Hierarchical decision-making in dynamic energy systems must balance solution quality with strict online time budgets, especially when high-fidelity nonlinear dynamics are involved. To support fast yet explainable planning and control for gas turbine swarm system, this paper proposes Physics-Informed SHapley Additive explanation (PI-SHAP), an additive attribution metric derived directly from governing differential equations and performance indicators. Unlike conventional SHAP workflows that rely on a separate surrogate or predictive model and incur combinatorial sampling cost, PI-SHAP provides signed, time-resolved contributions of sequential decision variables with substantially reduced computational overhead. To convert these contribution signals into deployable knowledge, we further construct sequential decision trees that map system features to contribution levels and extract interpretable, time-varying rule sets. The resulting rules are compiled into a score-and-rank mechanism for rapid selection among candidate action sequences. The method is validated on a system-level intra-day scheduling problem for a natural-gas pipeline with multiple gas turbine swarms. The evaluation includes numerical reliability checks, rank-based consistency analysis between PI-SHAP scores and true objectives, multi-objective assessment using standard indicators, and impact studies on dataset size and rule granularity. Across these tests, PI-SHAP rules deliver competitive objective values while substantially reducing online decision time compared with optimization-based baselines.

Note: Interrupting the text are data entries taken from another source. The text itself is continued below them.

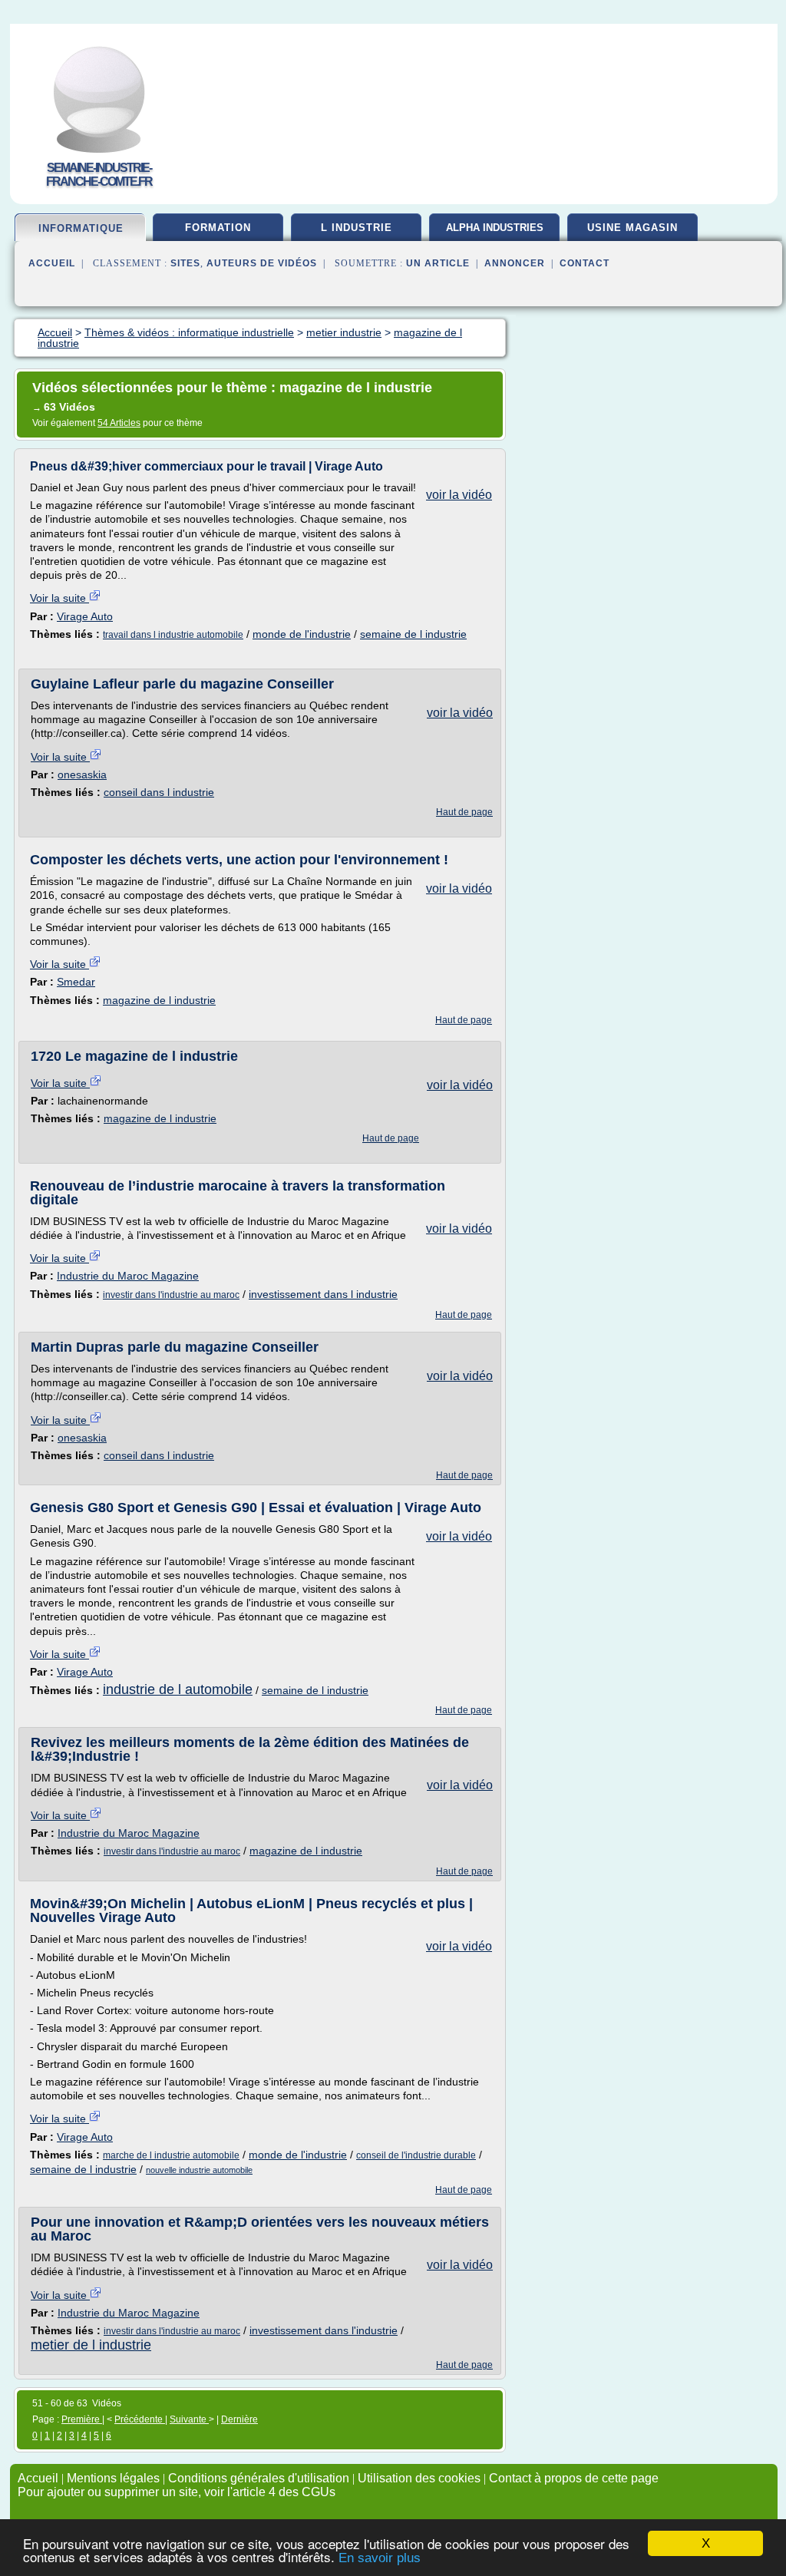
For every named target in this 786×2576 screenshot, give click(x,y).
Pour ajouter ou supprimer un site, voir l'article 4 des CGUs (176, 2491)
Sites (185, 263)
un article (438, 263)
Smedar (76, 982)
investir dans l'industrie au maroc (171, 1295)
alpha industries (494, 227)
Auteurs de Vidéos (261, 263)
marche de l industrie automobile (171, 2155)
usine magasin (632, 227)
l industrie (356, 227)
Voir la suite (59, 598)
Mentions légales (113, 2478)
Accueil (51, 263)
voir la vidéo (459, 494)
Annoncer (514, 263)
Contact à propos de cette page (574, 2478)
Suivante (189, 2419)
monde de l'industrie (302, 634)
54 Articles (118, 423)
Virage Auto (85, 616)
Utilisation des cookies (419, 2478)
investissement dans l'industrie (323, 2330)
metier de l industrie (91, 2345)
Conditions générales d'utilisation (258, 2478)
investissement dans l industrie (323, 1294)
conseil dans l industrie (159, 792)
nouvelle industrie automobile (199, 2170)
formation (218, 227)
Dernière (239, 2419)
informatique (81, 228)
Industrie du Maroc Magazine (128, 1276)
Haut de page (464, 812)
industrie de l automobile (178, 1689)
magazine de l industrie (159, 1000)
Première (81, 2419)
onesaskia (82, 774)
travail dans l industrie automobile (173, 634)
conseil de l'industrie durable (416, 2155)
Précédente (139, 2419)
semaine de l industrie (413, 634)
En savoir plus (380, 2558)
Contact (584, 263)
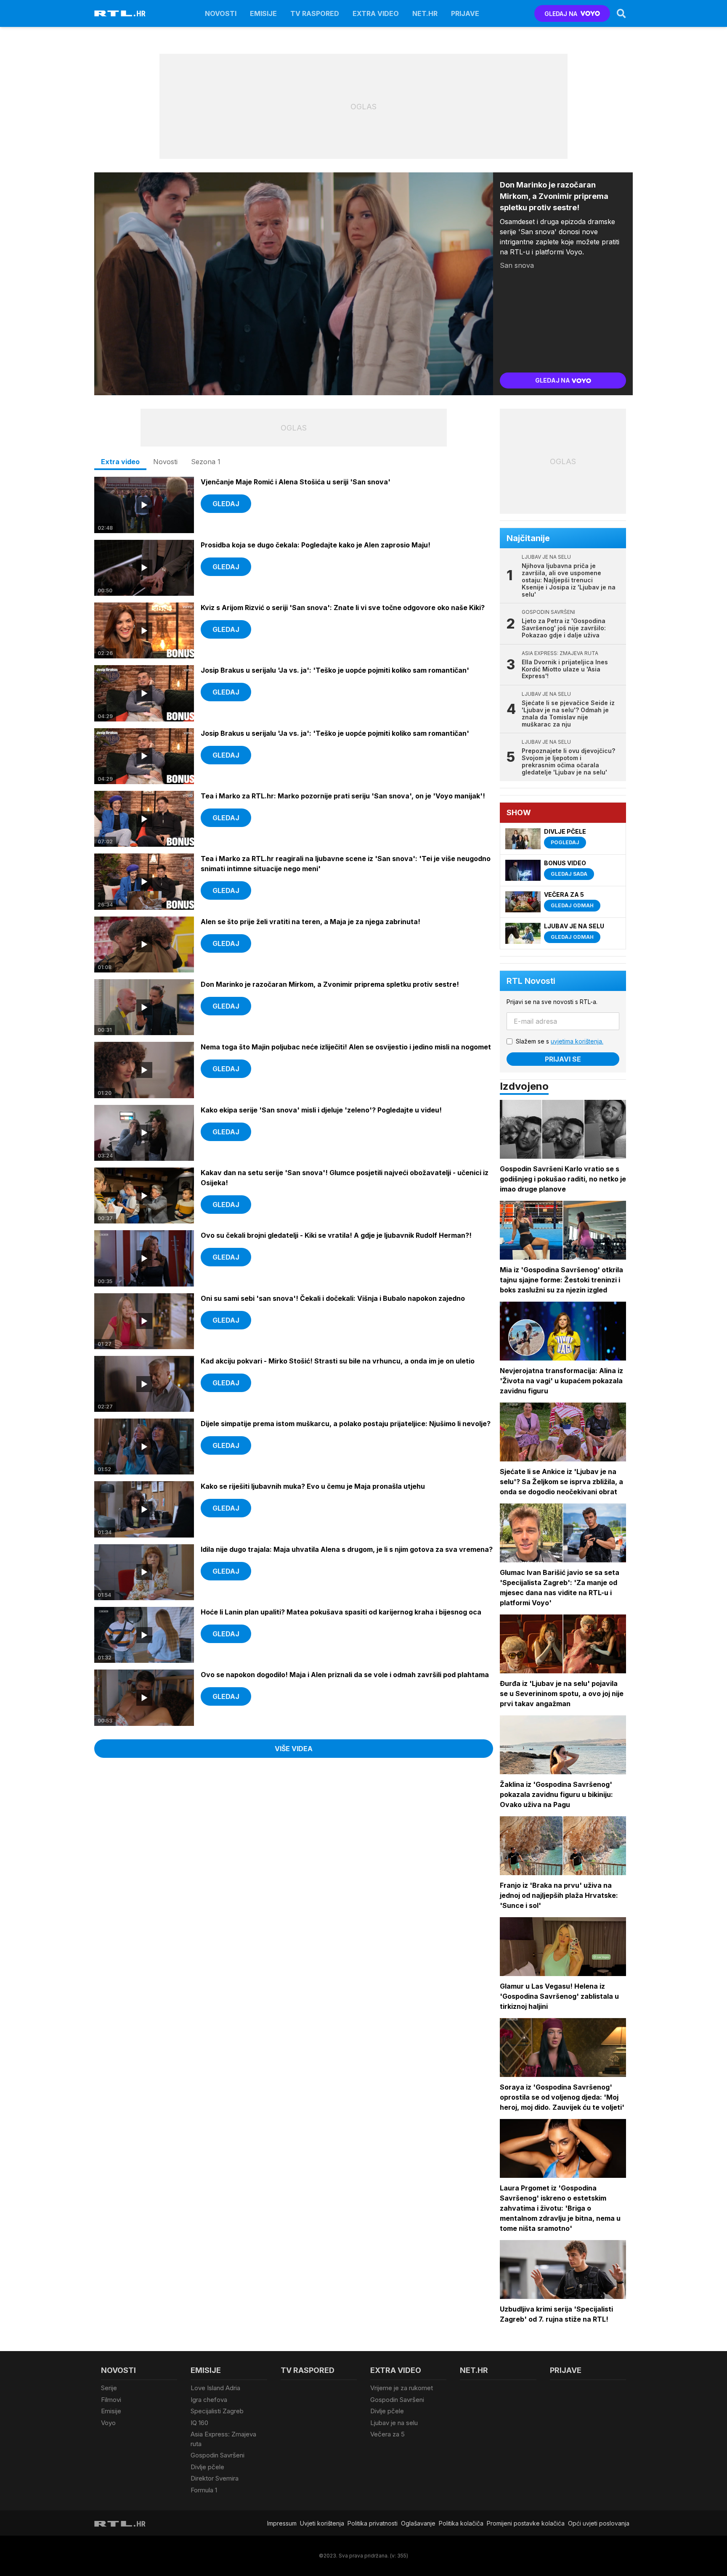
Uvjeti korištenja (322, 2523)
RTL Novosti (531, 981)
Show (519, 812)
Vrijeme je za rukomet (401, 2388)
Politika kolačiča (461, 2523)
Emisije (263, 13)
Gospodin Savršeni (217, 2455)
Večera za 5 (387, 2434)
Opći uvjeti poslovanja (598, 2523)
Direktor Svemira (215, 2478)
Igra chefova (209, 2400)
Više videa (294, 1748)
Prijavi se (563, 1059)
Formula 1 (204, 2490)
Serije (109, 2388)
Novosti (220, 13)
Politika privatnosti (373, 2523)
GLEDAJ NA (560, 13)
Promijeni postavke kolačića (526, 2523)
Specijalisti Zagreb (217, 2411)
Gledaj (225, 503)
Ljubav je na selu (394, 2423)
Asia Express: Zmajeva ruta (223, 2439)
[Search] (621, 13)
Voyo (108, 2423)
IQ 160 (199, 2423)
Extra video (376, 13)
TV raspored (314, 13)
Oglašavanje (418, 2523)
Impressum (282, 2523)
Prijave (465, 13)
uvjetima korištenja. (577, 1041)
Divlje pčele (207, 2467)
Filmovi (111, 2400)
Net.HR (425, 13)
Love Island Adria (215, 2388)
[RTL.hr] (120, 13)
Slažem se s (559, 1041)
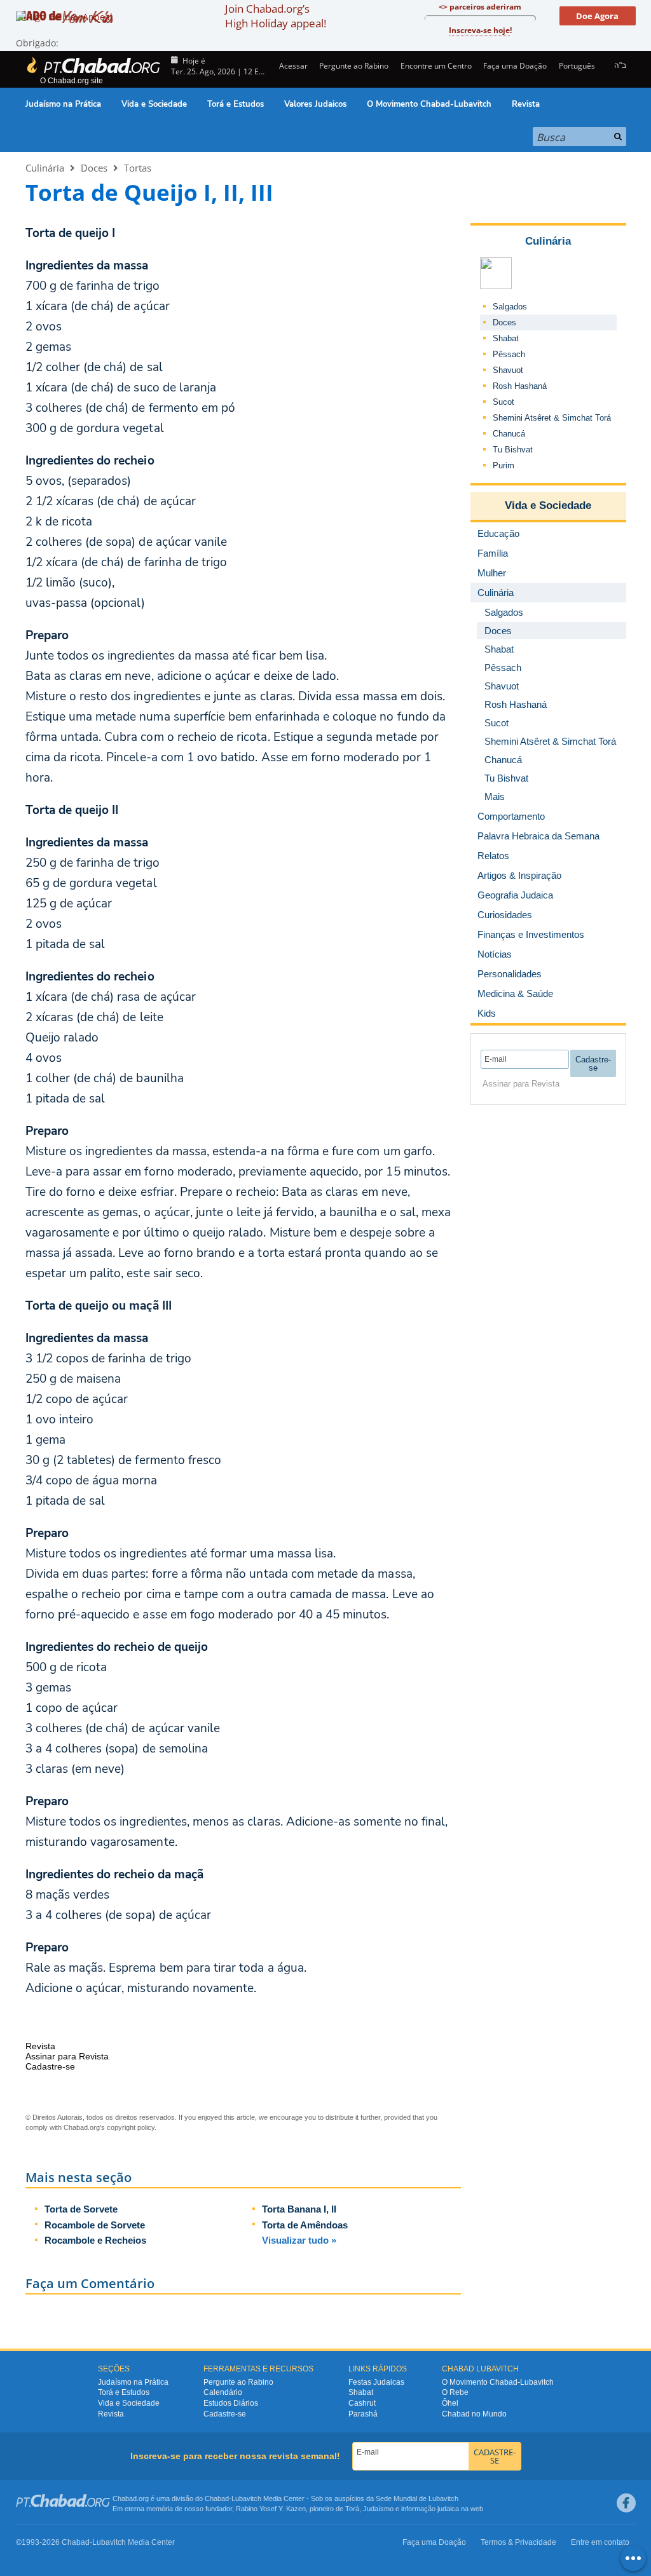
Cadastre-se (224, 2414)
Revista (526, 104)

We further demonstrate the same rule-extraction pipeline on fast-timescale, controller-in-loop gas-turbine dynamics, where rule evaluation incurs an approximately time-invariant per-step cost and supports rolling decision-making during strongly nonlinear transients. Overall, the results indicate that PI-SHAP coupled with sequential-tree rule compilation, provides an interpretable and computationally efficient decision-support mechanism across slow scheduling and fast control regimes.